Khalid was responding to a report made by cable news network CNN, claiming that the home flight simulator belonging to MH370 pilot Captain Zaharie Ahmad Shah had a route plotted into it that ended in the Indian Ocean.
“No investigations can be concluded without the black box. Everything is mere speculation until the black box is found.
“We have not shared the details of our investigations with anyone, not even foreign agencies. Simply put, the investigations cannot end until the black box is found,” Khalid told reporters at a press conference in Putrajaya today.
Earlier today, spokesman for the Joint Agency Coordination Centre (JACC), Scott Mashford told CNN in an email, that the MH370 captain’s flight simulator showed someone had plotted a course to the southern Indian Ocean. He however did not elaborate on who may have plotted that particular route.
According to the report by CNN, the JACC maintained that the so-called “seventh arc” search area in the southern Indian Ocean, calculated using satellite communications, aircraft systems, data modelling and accident investigation in collaboration with a number of governmental bodies and private companies, remained the best guess of where the plane ultimately went down.

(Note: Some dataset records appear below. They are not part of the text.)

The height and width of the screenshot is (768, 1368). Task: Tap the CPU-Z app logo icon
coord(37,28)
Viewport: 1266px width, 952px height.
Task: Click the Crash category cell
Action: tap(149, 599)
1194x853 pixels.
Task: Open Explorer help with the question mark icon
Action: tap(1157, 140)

“For the purposes of defining the underwater search area, the relevant facts and analysis most closely match a scenario in which there was no pilot intervening in the latter stages of the flight,” the latest JACC media release said.
“The simulator information shows only the possibility of planning. It does not reveal what happened on the night of the aircraft’s disappearance, nor where the aircraft is located.”
MH370 disappeared more than two years ago on March 8, 2014. It disappeared from radar shortly after taking off from the KL International Airport (KLIA) on its way to Beijing, China. The aircraft has yet to be located despite an international search effort.